The central motif of Larkin’s first mature collection of poems, The Less Deceived, is the relationship between experience, text and meaning in a variety of contexts. This is what Larkin starts with and returns to in this book, which was published in the same year as the

“Statement” (1955). The poems (and also the volume as a coherent text) provide ample evidence that although Larkin thought of his responsibility to experience as a guiding principle, he also doubted that it could serve as an organizing and constructive force in poetry.

Facing and representing this paradox played a central role in the unexpected success of The Less Deceived.

In this volume the most important experience to be transferred into the verbal form of poetry is the passing of time. In some of the central poems he transformed the experience of time into metaphors of space, a method he kept on using in his later poetry.1 This is sometimes analogous with the representation of time units, with the difference that when time is envisioned as space, it is frequently indivisible. Such poems are typically those in which Larkin, overtly or covertly, applies the technique of photography. In some other cases (most spectacularly in the poems about train journeys) visible continuity in space is constructed as a metaphor of time.

3.3.1. Photography and the Past

The opening poem of The Less Deceived is “Lines on a Young Lady’s Photograph Album”

(CP 71-72). It is easy to find this position symbolic: this is the first significant volume of the central figure of the Movement, which has itself been characterized as “creative photography”

(Kuby 154). On the other hand, Andrew Motion has pointed out Larkin’s ambivalent attitude:

although this poem can really be read as a prototype of Movement verse, it also alludes to its limits (Philip Larkin. Contemporary Writers ser. 82-84). This duality can particularly be seen in these lines:

1 This method strengthened the symbolism of some parts of the poems. In “The Rhetoric of Temporality” Paul de Man writes that in a symbol (in contrast with allegories) the connection between reality and its representation is spatial rather than temporal. Andrew Motion draws attention to the typically symbolic function of the image of

“sand-clouds” in “Dockery and Son”, an image that has “no precise connection with the poem’s dominant pattern of images”. Motion adds that “they fleetingly fulfil the function that Yeats expected of symbolism”

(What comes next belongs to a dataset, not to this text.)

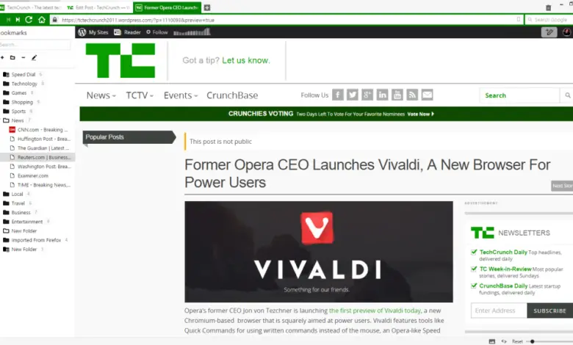
Task: Click the Twitter follow icon
Action: tap(353, 95)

(Philip Larkin. Contemporary Writers ser. 14). As I mentioned previously, a further example of the same symbolism is the image in the last two lines of “The Whitsun Weddings”.

But O, photography! as no art is, Faithful and disappointing!

This is what Movement poetry can also become: “faithful” but “disappointing”, which latter suggests something discouraging and deceptive at the same time. It will be noticed that the reference to “disappointment” is both to the experience represented by photography and the photos themselves (also as metonymies of art).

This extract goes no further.